*WHAT IS EXPECTED*. Go to the line that contains "Task: Click the first". Restate that line and each one after it exactly, through the end of the records, without pictures.

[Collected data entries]
*** Begin section ***
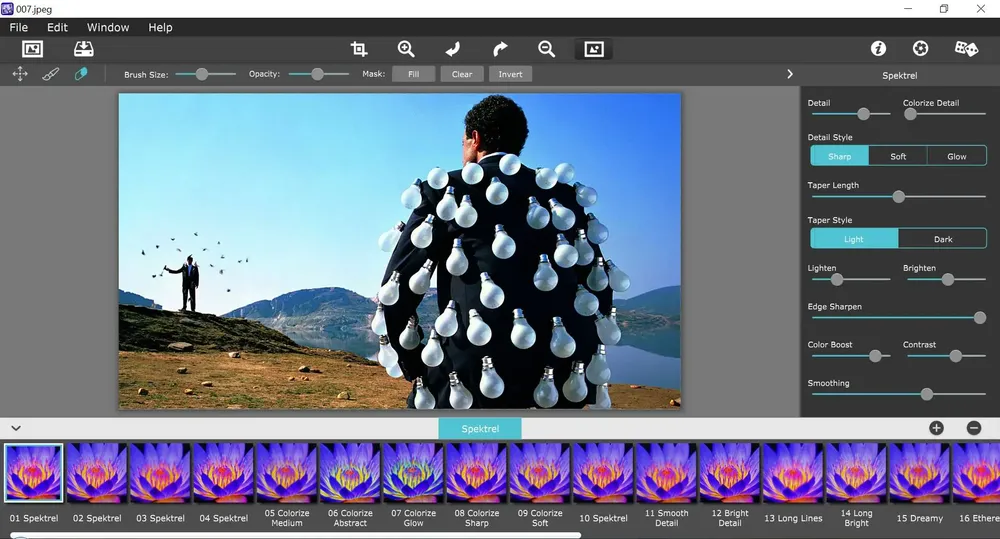
Task: Open the Edit menu
Action: coord(57,27)
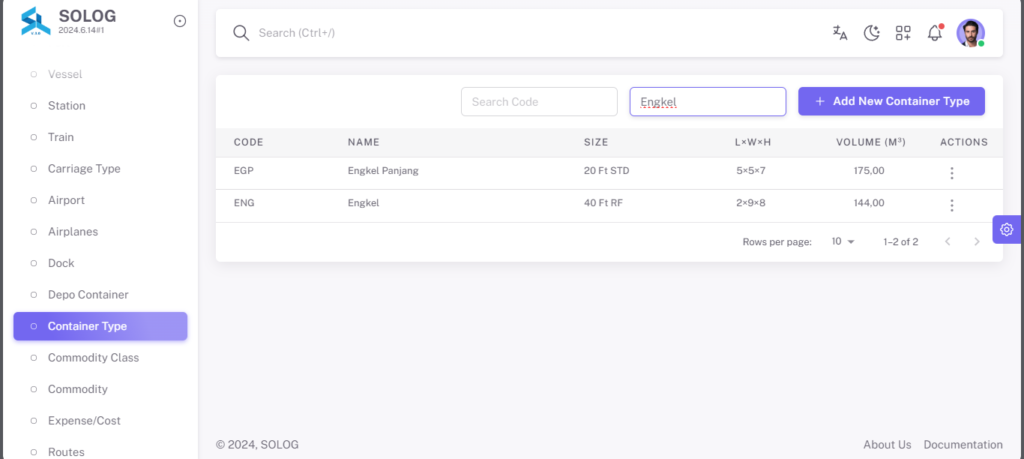The image size is (1024, 459).
Task: Open the settings gear customizer
Action: coord(1006,229)
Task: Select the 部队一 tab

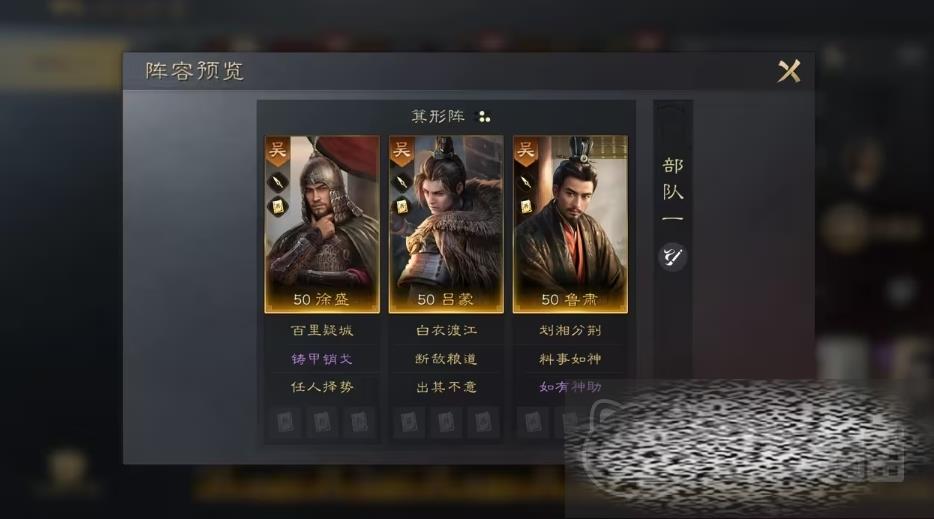Action: (x=673, y=191)
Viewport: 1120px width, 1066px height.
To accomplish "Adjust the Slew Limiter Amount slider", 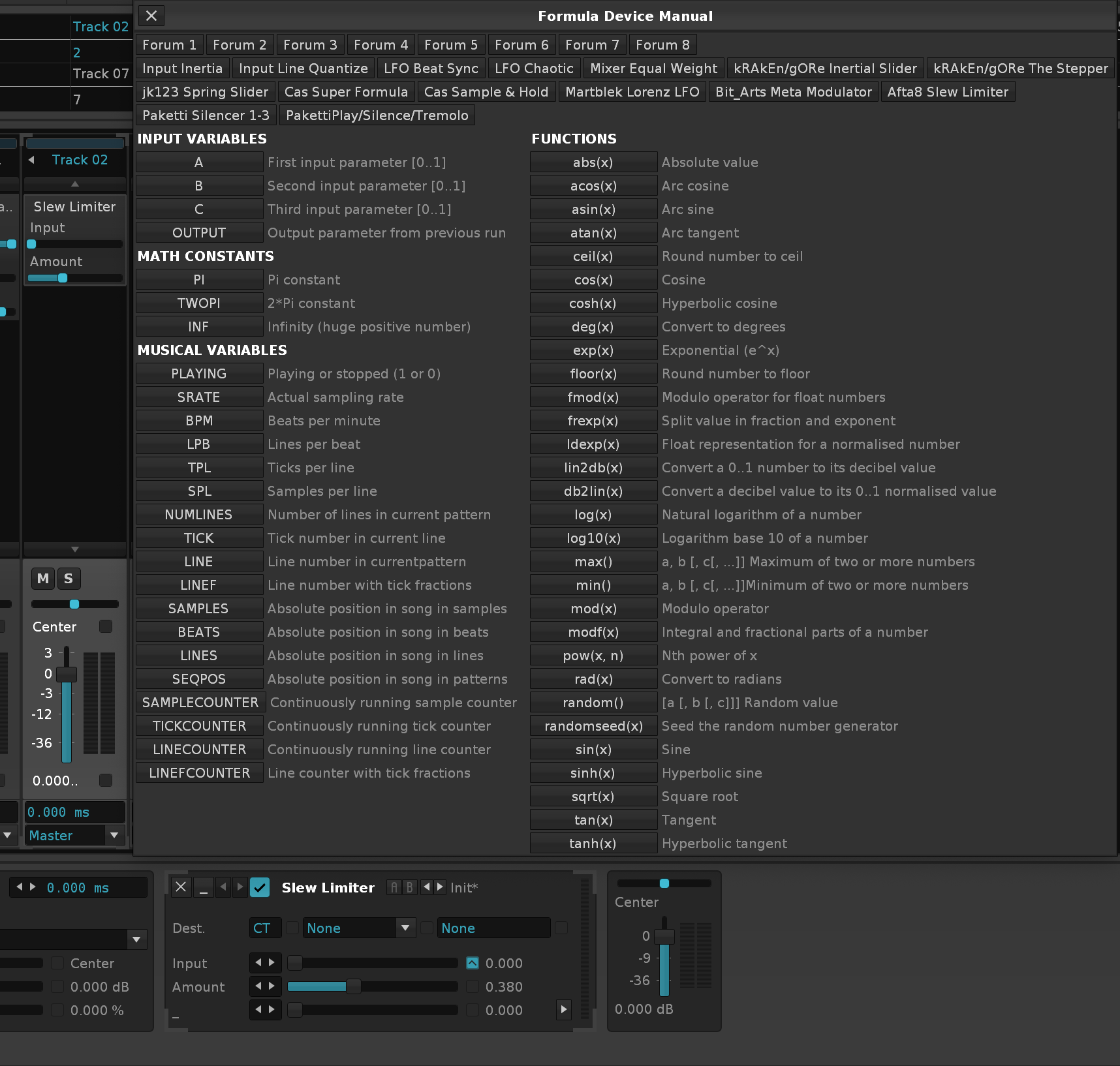I will point(353,986).
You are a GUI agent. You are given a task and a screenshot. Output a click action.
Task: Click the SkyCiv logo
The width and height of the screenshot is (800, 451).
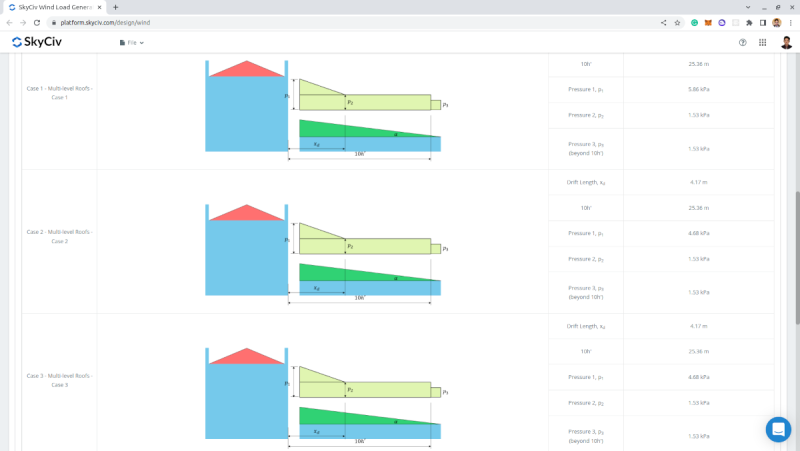(37, 42)
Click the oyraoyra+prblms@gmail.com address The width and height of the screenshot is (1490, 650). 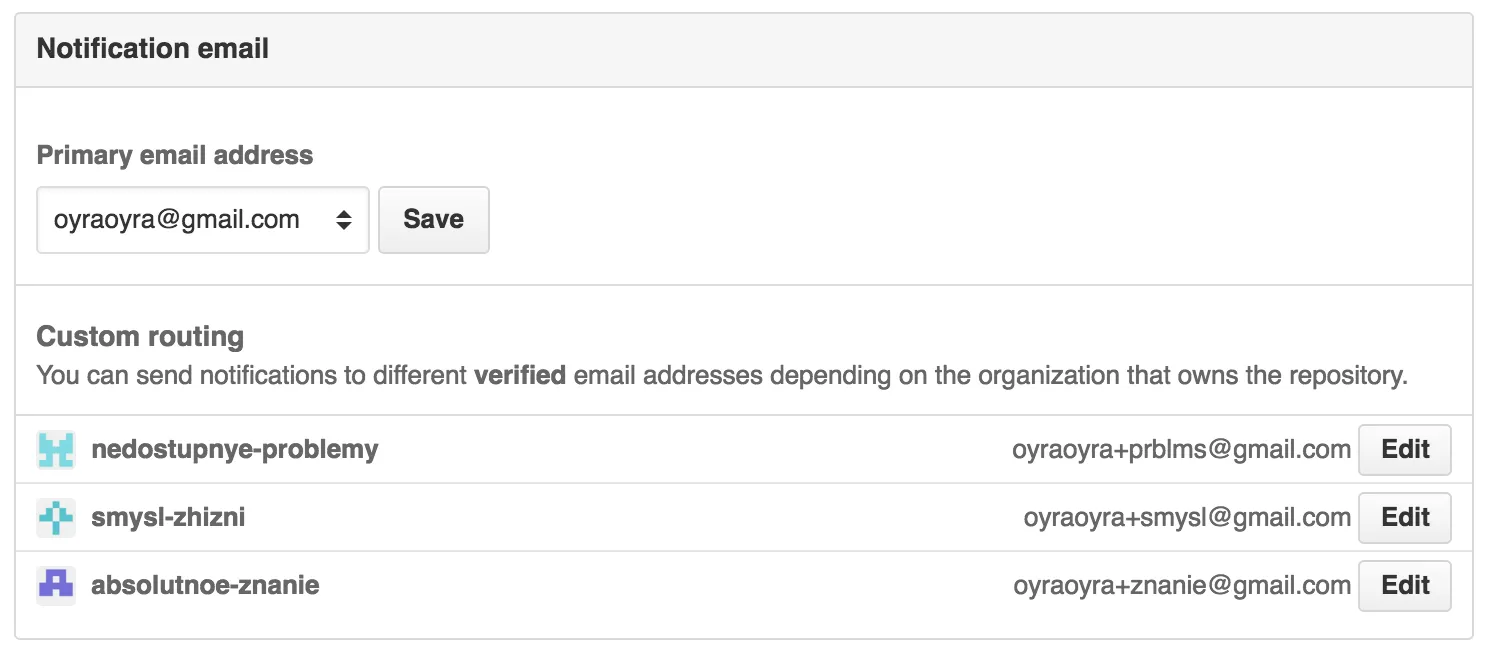coord(1181,450)
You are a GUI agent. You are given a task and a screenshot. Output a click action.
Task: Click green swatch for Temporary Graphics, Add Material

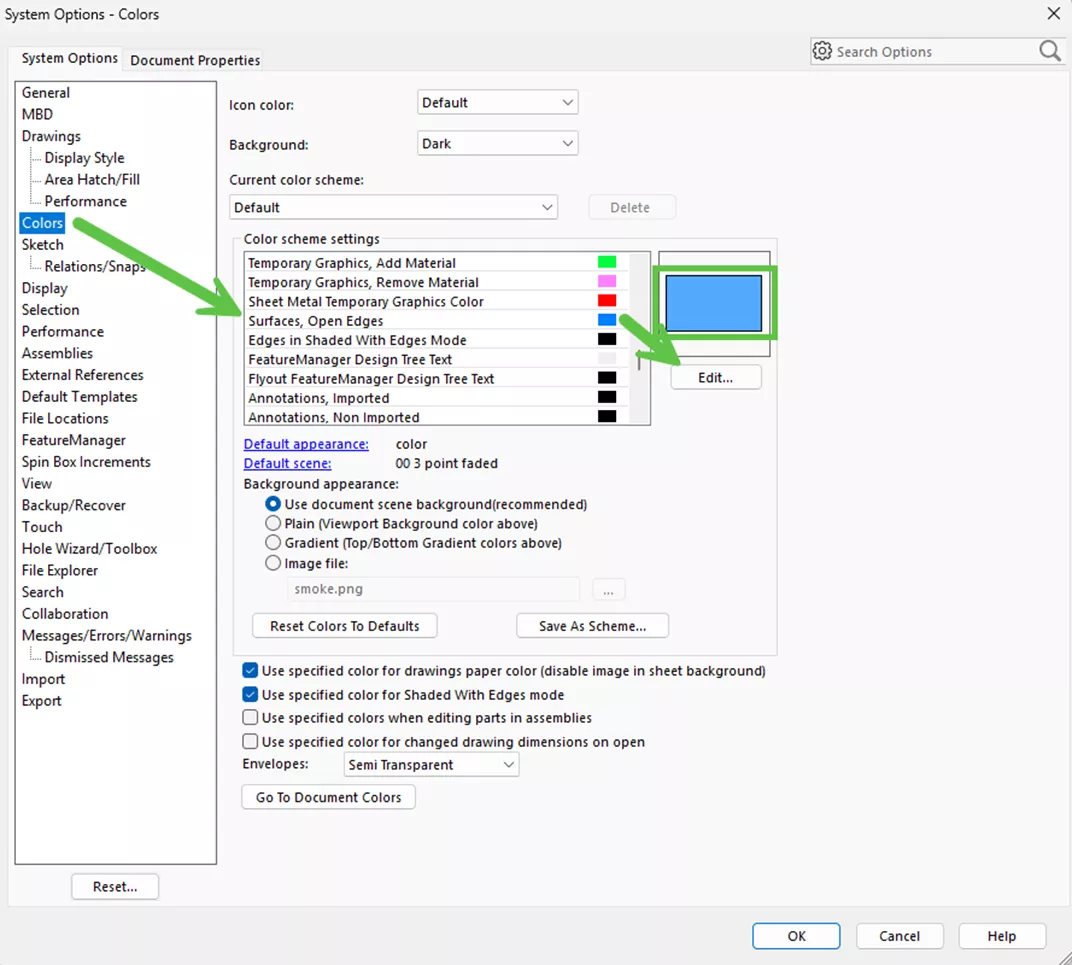607,262
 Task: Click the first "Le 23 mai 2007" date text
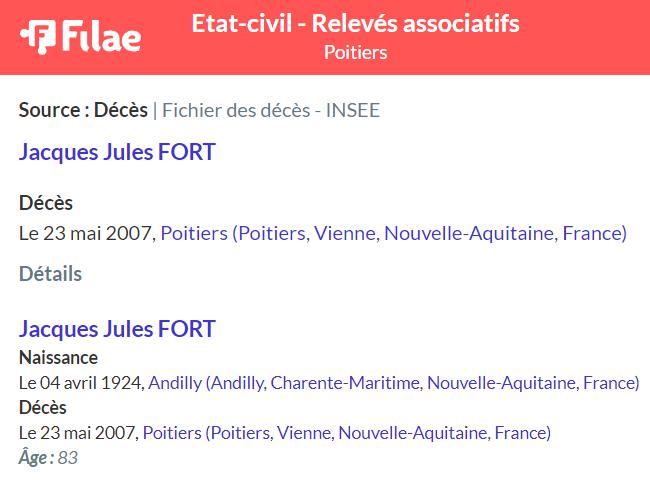(85, 233)
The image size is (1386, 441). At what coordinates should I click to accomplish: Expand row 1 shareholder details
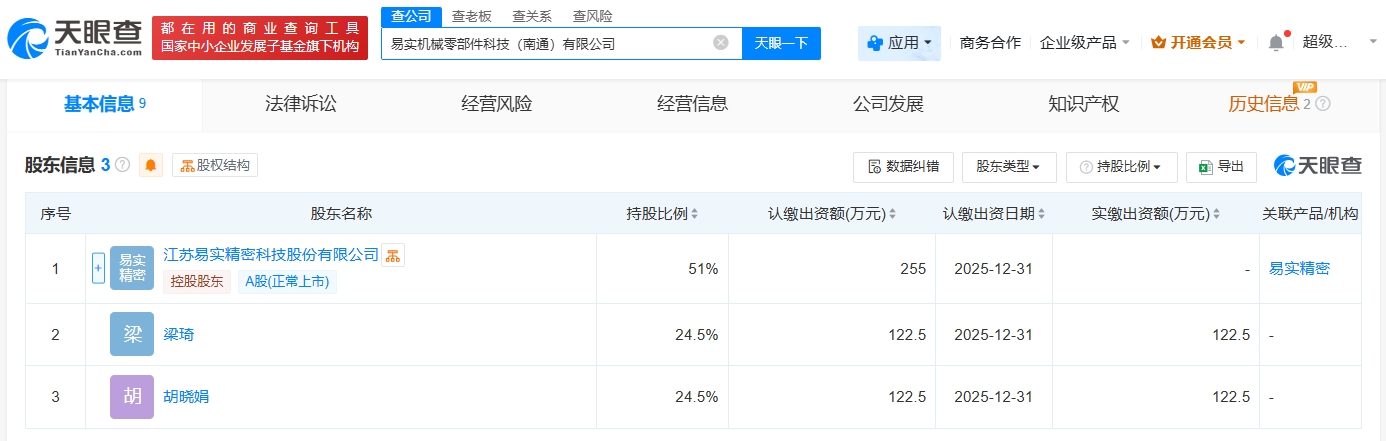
*** End section ***
*TASK RESULT*.
 Task: Click the first "Le 23 mai 2007" date text
(85, 233)
The image size is (1386, 441). At what coordinates should I click to accomplish: Expand row 1 shareholder details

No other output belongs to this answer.